My full size diesel pickup gets 17 by itself and 10.5 towing a 12000 pound fifth wheel. Interesting perception of "economical vehicle".
 
Another short note: I just noticed that the base weight on a 17 foot Casita is 2200 pounds. That plus 1000 pounds of stuff would be 3200.
 
And now we understand why so many people like RV Sue chose to pull small fiberglass trailers usually with larger SUVs and really smart ones that full time with 3/4 ton vehicles. Quick, easy with black and gray tanks possible but prices are up there for most at $25,000 or more for new ones. Not much living space per dollar. There truly is a need for light well built trailers that just isn’t being met.
 
Thanks everyone for the replies so far!! I'm curious about the idea of building a super light weight trailer that can be towed by a vehicle with 3500lb towing capacity.
1) Do others have thoughts on how feasible it would be to keep the weight this low? Ideally I would have around 7x12 dimensions, with at least 6'6" interior height. I'm 6'2" so that would allow me to stand up and have a lengthwise bed after insulation.
Also, someone earlier asked me if I need a heater. Ideally I would like to install a mini wood burning heater, but am also open to diesel heater if that isn't feasible.

2) Let's say the weight of the trailer (full with water, food, etc.) weighs around 3000lb.
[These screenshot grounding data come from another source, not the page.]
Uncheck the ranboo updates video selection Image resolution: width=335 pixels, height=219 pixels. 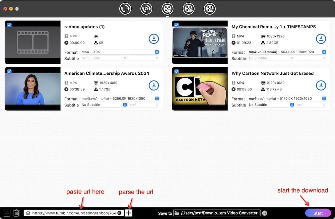(9, 24)
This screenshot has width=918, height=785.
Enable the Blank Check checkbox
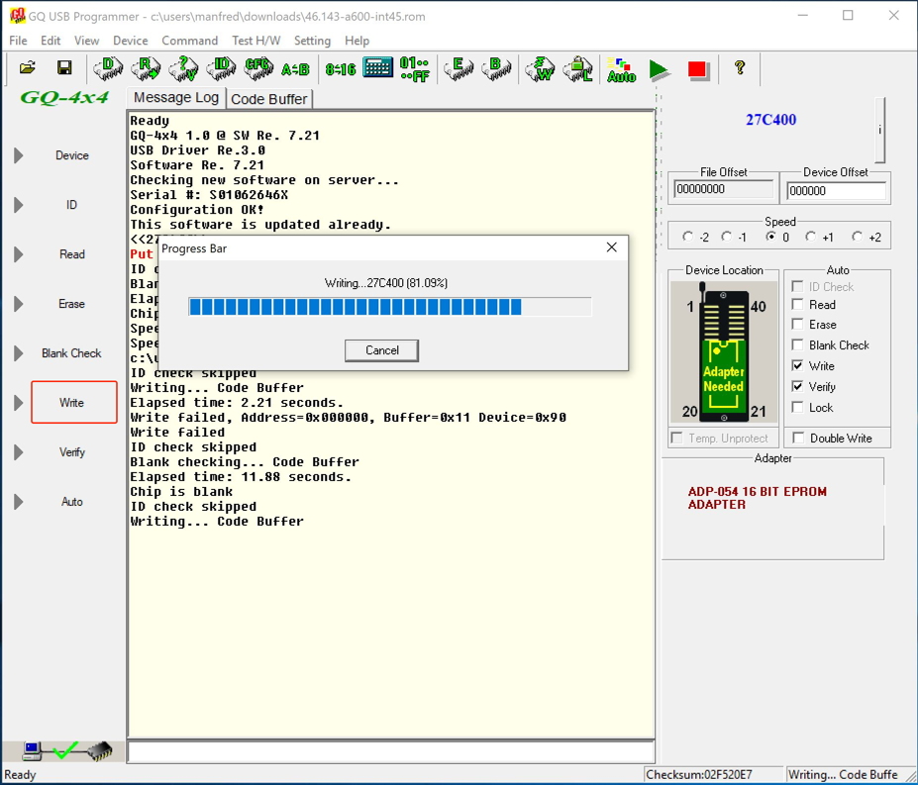pyautogui.click(x=798, y=344)
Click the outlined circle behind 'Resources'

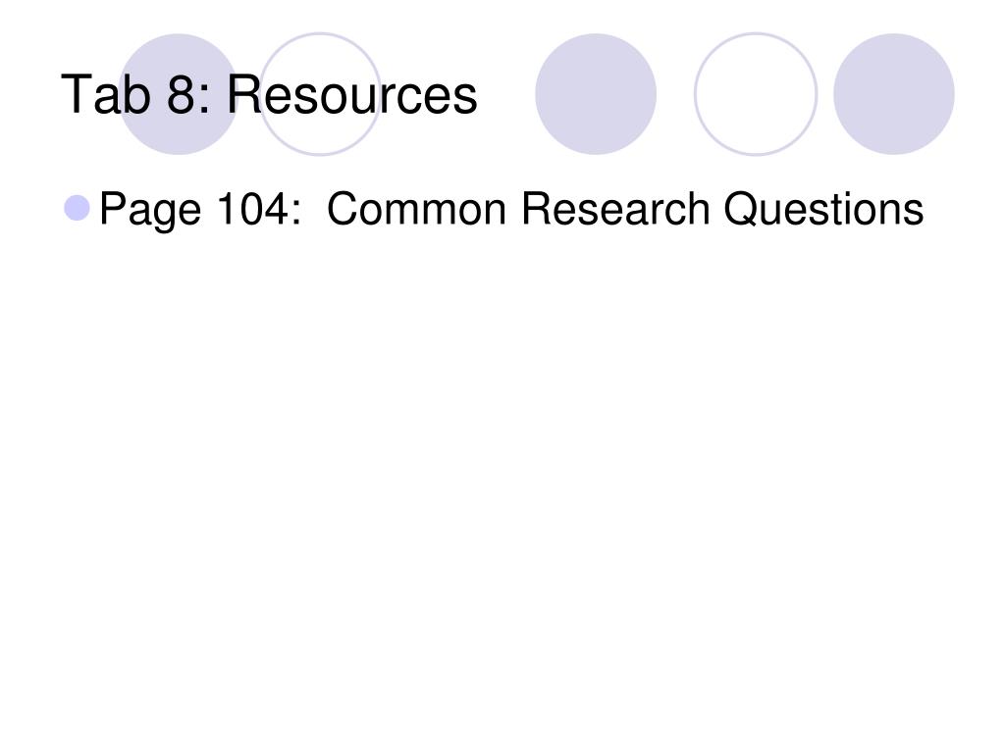tap(320, 94)
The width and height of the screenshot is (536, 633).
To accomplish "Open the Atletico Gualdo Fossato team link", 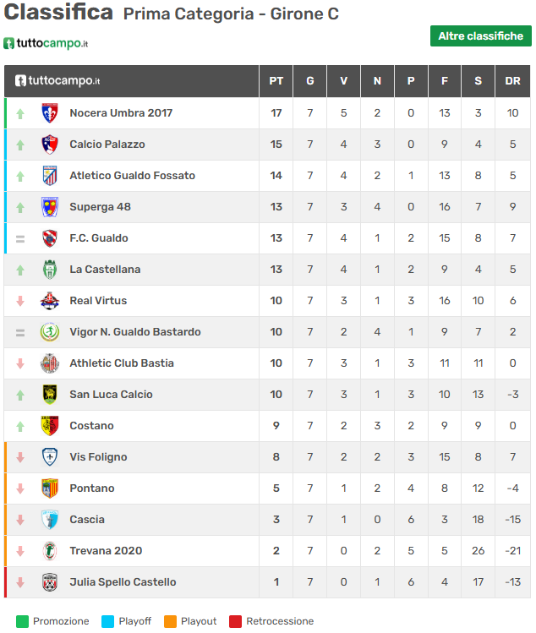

Is it going to be bad for a car with 3500lb towing capacity to pull near full capacity for long distances? Granted, a lot of my driving will be without the trailer, but I do want to be able to potentially drive it across the country. I don't mind going 60mph on the highway if that is necessary.
 
If you want to build a super light trailer you could buy an aluminum utility trailer and build out a foamie box. Aluminum trailers weigh less but cost more. Foamie construction is nifty and light but entails a lot of planning and work. Here's a link to Teardrops and Tiny Travel Trailers that has a lot of info on the subject:

http://www.tnttt.com/viewforum.php?f=55

I'm considering doing that now but on a 6 x 12 steel utility trailer:

https://www.trailersplus.com/Arizona/Tucson/6-Wide-Utility-Trailers/trailer/4YMBU1215MT010324/

"Long distances" is one thing but long distances over mountains is something else.

You can buy a 7x12 single axle cargo trailer to convert but usually that size comes in a tandem axle (TA). Tandem axle trailers have brakes and are much heavier than a SA trailer. If you do mountains, you need brakes. Tandem axle trailers are recommended for various reasons. Do your research as to why.

BTW: Right now there is a shortage of enclosed cargo trailers because of COVID. Most dealers have depleted inventory and the ones they do have they are asking much higher prices than what they were selling for just a few months ago. That's in Arizona anyway. There may be no problem in other parts of the country.
 
If I had some extra money I'd buy Tesla stock. He has a bead on the future.